Contrairement à ce qu'on pourrait encore imaginer, si Virginia Woolf est une digne Anglaise qui maîtrise les codes de la cérémonie du high tea, c'est aussi une parfaite rosse dont le porte-jarretelle dégringole !
Si, de ses pages, j'extrayais tous les passages qui m'enchantent, mon journal deviendrait vite une simple copie du sien...

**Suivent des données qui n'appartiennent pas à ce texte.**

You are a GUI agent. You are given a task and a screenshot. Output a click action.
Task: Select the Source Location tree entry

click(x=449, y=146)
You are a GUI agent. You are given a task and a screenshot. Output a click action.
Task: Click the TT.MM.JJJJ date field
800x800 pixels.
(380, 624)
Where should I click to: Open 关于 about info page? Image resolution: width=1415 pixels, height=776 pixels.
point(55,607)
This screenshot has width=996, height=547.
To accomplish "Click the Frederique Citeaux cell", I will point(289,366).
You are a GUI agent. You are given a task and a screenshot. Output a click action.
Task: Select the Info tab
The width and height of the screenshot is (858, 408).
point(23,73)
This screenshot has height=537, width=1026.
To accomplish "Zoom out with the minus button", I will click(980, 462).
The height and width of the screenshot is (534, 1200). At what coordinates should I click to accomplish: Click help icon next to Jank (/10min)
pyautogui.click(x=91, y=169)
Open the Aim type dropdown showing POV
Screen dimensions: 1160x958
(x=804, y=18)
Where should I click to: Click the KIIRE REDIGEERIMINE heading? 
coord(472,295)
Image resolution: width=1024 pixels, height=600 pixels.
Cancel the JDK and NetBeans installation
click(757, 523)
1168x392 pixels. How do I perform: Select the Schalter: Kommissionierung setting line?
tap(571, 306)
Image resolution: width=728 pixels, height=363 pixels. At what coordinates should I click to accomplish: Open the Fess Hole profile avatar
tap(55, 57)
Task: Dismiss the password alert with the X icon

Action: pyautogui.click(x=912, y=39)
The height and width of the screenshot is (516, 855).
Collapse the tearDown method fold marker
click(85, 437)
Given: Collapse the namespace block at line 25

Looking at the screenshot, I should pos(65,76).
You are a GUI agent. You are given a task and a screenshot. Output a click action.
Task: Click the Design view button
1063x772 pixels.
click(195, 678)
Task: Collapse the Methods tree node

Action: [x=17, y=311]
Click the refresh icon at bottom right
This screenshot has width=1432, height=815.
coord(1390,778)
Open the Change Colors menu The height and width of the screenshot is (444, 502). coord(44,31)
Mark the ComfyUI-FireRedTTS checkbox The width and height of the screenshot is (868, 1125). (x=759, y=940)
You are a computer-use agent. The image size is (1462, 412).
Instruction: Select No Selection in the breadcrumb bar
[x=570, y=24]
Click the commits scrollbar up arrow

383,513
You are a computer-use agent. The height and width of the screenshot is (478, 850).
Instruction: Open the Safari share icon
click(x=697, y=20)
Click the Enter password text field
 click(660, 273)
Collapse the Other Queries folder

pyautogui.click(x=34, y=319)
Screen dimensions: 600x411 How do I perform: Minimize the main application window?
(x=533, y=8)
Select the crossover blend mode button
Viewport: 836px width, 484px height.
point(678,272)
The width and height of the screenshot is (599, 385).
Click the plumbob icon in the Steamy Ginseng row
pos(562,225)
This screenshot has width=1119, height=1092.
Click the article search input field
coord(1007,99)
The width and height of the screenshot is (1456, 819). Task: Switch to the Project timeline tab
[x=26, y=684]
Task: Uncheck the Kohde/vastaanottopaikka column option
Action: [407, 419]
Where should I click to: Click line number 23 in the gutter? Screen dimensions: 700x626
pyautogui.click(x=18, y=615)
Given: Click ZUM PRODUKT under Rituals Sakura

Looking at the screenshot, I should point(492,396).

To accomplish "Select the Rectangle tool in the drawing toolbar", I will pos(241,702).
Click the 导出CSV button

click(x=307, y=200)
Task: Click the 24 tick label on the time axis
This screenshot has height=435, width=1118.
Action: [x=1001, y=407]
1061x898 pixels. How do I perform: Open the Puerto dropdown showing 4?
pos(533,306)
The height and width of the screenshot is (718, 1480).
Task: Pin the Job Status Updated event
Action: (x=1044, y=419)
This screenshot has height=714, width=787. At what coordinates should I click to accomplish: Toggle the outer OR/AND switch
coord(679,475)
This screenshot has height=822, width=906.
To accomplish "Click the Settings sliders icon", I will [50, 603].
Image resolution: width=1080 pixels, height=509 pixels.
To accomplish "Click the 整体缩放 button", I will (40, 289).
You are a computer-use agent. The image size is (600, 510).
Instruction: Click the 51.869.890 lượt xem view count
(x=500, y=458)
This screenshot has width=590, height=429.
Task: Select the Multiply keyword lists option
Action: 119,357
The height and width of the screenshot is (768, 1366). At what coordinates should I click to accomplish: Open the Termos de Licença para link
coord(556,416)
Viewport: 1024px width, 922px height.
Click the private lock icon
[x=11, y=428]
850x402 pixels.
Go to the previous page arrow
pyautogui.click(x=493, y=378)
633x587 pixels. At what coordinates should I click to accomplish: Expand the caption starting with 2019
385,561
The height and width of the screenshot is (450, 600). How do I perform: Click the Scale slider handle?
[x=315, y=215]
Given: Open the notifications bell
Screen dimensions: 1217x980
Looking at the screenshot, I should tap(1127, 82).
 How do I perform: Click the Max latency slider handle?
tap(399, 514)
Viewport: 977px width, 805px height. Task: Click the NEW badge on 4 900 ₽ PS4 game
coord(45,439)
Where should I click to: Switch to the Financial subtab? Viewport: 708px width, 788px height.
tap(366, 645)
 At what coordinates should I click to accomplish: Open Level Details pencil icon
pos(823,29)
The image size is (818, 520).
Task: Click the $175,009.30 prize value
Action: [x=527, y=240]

"Il n'y a que les rues bondées qui me permettent de penser -ou plutôt ce que chez une autre personne on appellerait "penser". Maintenant il me faut décider si je remonterai ou non à Londres pour une soirée à Gordon Square, où se produiront les d'Aranyi. D'un côté, je rechigne à m'habiller et à faire le trajet, de l'autre, je sais qu'au premier aperçu d'une fente de lumière dans le hall et au brouhaha des voix je serai aussitôt enivrée et je déciderai que rien dans la vie n'est comparable à une soirée. Je verrai des gens magnifiques et j'aurai l'impression d'être sur la plus haute crête de la plus grosse vague -au centre et en plein déroulement des choses. D'un troisième et dernier côté, les soirées passées à lire au coin du feu ici -à lire Michelet et L'Idiot, à fumer et bavarder avec L. en pantoufles et robe de chambre, ou l'équivalent- sont délicieuses aussi. Et comme L. ne va pas me presser d'y aller, je sais très bien que je n'irai pas. Il faut compter aussi avec la vanité. Je n'ai rien à me mettre pour la circonstance.
(Mercredi 6 janvier 1915)

Sur le chemin de halage nous avons croisé une longue file d'idiots. Le premier était un jeune homme de très haute taille, juste assez bizarre pour qu'on le regardât deux fois, mais pas plus. Le deuxième traînait les pieds et détournait le regard, et puis on s'apercevait que la file était en entier composée de pitoyables débiles à la démarche traînante, dénués soit de front, soit de menton, au sourire imbécile ou au regard d'une fixité sauvage, soupçonneuse. C'était parfaitement horrible. Il est bien évident qu'on devrait les supprimer.
(Samedi 9 janvier 1915)

La Day's, à quatre heures de l'après-midi, est le rendez-vous d'élégantes qui veulent qu'on leur dise ce qu'il faut lire. Je n'ai jamais vu une bande de créatures plus méprisables. Elles arrivent couvertes de fourrure comme des phoques et tout aussi parfumées que des civettes, condescendent à attirer à elles quelques romans du comptoir, et puis demandent languissamment s'il n'y a pas quelque chose d'amusant.
(Mercredi 13 janvier 1915)

J'ai emmené Max faire une promenade au bord du fleuve, mais nous nous sommes heurtés à bien des obstacles : un os qu'il a volé, mon porte-jarretelles qui dégringolait, une bataille de chiens, dont Max s'est tiré avec une oreille déchirée, saignant à profusion. j'ai pris conscience d'être très heureuse, bien que privée de toutes les choses excitantes qui autrefois me paraissaient constituer le bonheur. Nous avons discuté un bon moment à ce sujet, L. et moi. Et aussi du peu de valeur de tout travail humain, sauf dans la mesure où il rend heureux ceux qui l'exécutent. Ecrire à présent m'enchante uniquement parce que j'aime le faire, et me fiche comme d'une guigne, en toute sincérité, de ce qu'on peut en dire. Dans quels océans d'horreur ne doit pas plonger pour récolter ce genre de perles ? -toutefois, elles en valent la peine."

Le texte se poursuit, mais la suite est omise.